If you watch TV at all, it was hard to avoid Downton. Well, there isn’t much else to do on Sunday nights. Even if you tried to avoid it, probably someone in your house would be watching, so the toffs would be annoying you in the background. You might as well watch them.

It was such a lavish costume production I assumed it would be accomplished. It wasn’t. Call me a slow learner but it only gradually dawned that it was worth watching because its story lines were so ridiculous. It was ‘good’ because it was so bad. It was a soap-opera but with story lines too implausible for Coronation Street’ and that’s saying something. It was always good for a bit of mockery to fill a space in this column.

In the last couple of episodes it tipped into pure sit com. There was, for instance, the introduction of a completely cod Irishman. He was Tom Branson’s brother who turned up for his niece Sybil’s christening. (He’s actually Ruairi Conaghan from Magherafelt.) We might have been cross about the stage-Irishman if it weren’t just pure comedy. The christening was in a Catholic Church, much to the annoyance of the Earl of Grantham but then his grand family had to suffer the indignity of a photographer arranging them for a photograph with a Catholic priest looking over their shoulders. Now that was funny.

Later they appointed on-the-run IRA man Tom (the Earl’s son-in-law) to take charge of farming the estate. Tom was perfectly qualified because his grandfather had been “a sheep farmer in Ireland”.
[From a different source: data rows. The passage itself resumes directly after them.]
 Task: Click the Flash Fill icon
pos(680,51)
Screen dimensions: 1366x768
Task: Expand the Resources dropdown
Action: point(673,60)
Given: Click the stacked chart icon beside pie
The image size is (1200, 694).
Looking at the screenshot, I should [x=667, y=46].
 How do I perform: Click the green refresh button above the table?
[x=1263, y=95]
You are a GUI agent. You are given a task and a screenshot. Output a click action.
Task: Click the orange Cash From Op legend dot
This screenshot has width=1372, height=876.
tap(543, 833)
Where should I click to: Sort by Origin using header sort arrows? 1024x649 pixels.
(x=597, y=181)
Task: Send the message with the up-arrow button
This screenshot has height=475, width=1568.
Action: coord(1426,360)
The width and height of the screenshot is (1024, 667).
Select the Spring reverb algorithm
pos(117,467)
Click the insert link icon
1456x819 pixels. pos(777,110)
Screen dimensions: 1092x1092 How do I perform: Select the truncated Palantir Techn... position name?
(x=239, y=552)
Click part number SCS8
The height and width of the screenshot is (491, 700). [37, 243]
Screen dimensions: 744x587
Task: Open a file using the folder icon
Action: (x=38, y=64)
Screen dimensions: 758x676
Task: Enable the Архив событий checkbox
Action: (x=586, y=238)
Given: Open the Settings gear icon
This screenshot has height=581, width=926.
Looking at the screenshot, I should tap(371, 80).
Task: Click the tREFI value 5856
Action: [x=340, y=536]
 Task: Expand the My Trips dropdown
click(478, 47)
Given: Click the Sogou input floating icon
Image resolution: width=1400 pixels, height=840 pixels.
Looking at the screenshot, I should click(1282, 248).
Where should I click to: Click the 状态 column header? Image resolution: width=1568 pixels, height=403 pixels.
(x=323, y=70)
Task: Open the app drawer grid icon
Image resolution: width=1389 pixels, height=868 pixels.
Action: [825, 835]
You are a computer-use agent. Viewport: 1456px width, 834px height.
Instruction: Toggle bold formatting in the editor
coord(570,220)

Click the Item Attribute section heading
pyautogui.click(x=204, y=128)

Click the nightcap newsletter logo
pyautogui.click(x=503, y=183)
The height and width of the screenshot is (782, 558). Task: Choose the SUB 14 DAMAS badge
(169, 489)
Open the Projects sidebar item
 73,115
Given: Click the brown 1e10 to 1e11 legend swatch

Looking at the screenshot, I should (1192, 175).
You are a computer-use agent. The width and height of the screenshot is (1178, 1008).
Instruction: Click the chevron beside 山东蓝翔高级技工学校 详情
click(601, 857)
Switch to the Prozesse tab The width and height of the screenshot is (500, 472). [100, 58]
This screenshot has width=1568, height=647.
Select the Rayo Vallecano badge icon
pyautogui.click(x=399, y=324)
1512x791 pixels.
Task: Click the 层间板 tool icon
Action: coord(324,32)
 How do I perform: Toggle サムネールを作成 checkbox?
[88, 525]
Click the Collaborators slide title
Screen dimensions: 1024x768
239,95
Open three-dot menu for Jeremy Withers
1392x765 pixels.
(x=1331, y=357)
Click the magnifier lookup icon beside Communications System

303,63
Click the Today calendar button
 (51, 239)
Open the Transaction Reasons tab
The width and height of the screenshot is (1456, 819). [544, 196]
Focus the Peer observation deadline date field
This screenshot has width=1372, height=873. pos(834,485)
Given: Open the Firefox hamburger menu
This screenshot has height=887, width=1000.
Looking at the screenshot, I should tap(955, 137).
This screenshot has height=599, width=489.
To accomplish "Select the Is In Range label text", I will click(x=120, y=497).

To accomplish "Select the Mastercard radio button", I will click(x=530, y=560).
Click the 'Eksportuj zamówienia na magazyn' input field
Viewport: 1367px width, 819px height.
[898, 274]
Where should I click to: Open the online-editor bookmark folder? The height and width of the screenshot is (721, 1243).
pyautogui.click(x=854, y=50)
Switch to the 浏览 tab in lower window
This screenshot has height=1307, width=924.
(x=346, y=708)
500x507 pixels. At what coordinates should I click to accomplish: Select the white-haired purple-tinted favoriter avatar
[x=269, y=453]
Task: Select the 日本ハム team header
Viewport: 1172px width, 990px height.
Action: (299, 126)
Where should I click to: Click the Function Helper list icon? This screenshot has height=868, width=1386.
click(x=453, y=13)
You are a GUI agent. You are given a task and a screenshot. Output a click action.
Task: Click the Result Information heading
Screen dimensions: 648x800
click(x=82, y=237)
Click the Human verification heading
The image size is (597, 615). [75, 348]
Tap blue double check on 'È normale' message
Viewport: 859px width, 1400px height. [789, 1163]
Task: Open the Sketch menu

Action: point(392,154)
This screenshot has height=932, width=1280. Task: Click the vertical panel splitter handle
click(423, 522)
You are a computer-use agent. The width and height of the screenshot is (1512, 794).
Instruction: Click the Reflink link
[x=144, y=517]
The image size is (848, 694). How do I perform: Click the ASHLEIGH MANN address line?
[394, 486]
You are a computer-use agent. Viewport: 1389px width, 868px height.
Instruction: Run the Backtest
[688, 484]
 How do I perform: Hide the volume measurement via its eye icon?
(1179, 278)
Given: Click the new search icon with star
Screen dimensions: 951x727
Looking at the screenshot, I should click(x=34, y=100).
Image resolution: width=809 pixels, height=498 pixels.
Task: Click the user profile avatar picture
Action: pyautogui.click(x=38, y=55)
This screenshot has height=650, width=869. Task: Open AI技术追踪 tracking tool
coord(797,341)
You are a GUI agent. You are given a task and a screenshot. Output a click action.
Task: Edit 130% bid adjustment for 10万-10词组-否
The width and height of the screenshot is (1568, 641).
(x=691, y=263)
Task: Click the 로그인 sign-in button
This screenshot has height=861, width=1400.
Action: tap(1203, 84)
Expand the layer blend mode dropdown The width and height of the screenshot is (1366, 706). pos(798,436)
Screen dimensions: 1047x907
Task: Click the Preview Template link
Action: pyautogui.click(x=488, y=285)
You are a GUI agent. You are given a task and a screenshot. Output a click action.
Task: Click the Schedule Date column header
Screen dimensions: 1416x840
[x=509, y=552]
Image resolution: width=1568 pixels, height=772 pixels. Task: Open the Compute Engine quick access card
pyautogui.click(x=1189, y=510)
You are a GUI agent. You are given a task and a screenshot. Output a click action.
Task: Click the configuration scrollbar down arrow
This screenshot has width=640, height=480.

The action even had the comic timing of a bedroom farce. For instance, one male servant planted a kiss on the lips of a sleeping male colleague just as another boy walked into the room. Naturally the particularly posh boss of the servants, Mr Carson had to sort out the repercussions from that one.

We’ll miss laughing at the antics of the toffs and their overly-familiar servants in the big house.